To do
Return each line of the material below exactly. Begin at the first and end on the line with "You are a computer-use".

---------- Input ----------

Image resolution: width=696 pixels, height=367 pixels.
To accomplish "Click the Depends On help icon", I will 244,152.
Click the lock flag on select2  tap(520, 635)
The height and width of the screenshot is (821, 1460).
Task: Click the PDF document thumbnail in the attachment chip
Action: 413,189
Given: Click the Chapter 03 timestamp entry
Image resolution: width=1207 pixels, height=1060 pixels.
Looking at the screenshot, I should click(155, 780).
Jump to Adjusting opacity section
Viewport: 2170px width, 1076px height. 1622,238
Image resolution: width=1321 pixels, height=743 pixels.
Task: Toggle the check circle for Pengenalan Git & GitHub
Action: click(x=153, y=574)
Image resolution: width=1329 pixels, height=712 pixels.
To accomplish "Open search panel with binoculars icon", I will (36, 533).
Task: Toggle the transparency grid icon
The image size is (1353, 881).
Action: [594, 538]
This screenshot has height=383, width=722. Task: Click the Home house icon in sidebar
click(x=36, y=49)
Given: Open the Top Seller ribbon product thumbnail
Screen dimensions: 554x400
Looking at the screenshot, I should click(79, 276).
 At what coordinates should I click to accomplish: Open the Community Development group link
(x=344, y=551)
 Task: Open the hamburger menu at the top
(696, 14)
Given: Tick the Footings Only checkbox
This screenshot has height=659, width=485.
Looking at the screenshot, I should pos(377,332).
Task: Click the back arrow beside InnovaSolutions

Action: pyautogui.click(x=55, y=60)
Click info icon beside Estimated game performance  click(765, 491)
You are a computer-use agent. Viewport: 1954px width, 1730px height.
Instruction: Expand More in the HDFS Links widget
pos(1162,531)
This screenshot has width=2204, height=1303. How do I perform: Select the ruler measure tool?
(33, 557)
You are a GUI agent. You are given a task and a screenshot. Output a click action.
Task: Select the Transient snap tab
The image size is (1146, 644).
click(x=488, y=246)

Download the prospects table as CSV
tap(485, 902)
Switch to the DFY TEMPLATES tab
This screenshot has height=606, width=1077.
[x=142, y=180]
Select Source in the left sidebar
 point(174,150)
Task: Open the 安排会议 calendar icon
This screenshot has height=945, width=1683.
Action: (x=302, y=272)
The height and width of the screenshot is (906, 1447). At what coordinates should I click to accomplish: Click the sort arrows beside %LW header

----------

Answer for the task
Image resolution: width=696 pixels, height=367 pixels.
To accomplish "Click the Depends On help icon", I will 244,152.
Click the lock flag on select2  tap(520, 635)
The height and width of the screenshot is (821, 1460).
Task: Click the PDF document thumbnail in the attachment chip
Action: 413,189
Given: Click the Chapter 03 timestamp entry
Image resolution: width=1207 pixels, height=1060 pixels.
Looking at the screenshot, I should click(155, 780).
Jump to Adjusting opacity section
Viewport: 2170px width, 1076px height. 1622,238
Image resolution: width=1321 pixels, height=743 pixels.
Task: Toggle the check circle for Pengenalan Git & GitHub
Action: click(x=153, y=574)
Image resolution: width=1329 pixels, height=712 pixels.
To accomplish "Open search panel with binoculars icon", I will (36, 533).
Task: Toggle the transparency grid icon
The image size is (1353, 881).
Action: [594, 538]
This screenshot has height=383, width=722. Task: Click the Home house icon in sidebar
click(x=36, y=49)
Given: Open the Top Seller ribbon product thumbnail
Screen dimensions: 554x400
Looking at the screenshot, I should click(79, 276).
 At what coordinates should I click to accomplish: Open the Community Development group link
(x=344, y=551)
 Task: Open the hamburger menu at the top
(696, 14)
Given: Tick the Footings Only checkbox
This screenshot has height=659, width=485.
Looking at the screenshot, I should pos(377,332).
Task: Click the back arrow beside InnovaSolutions

Action: pyautogui.click(x=55, y=60)
Click info icon beside Estimated game performance  click(765, 491)
You are a computer-use agent. Viewport: 1954px width, 1730px height.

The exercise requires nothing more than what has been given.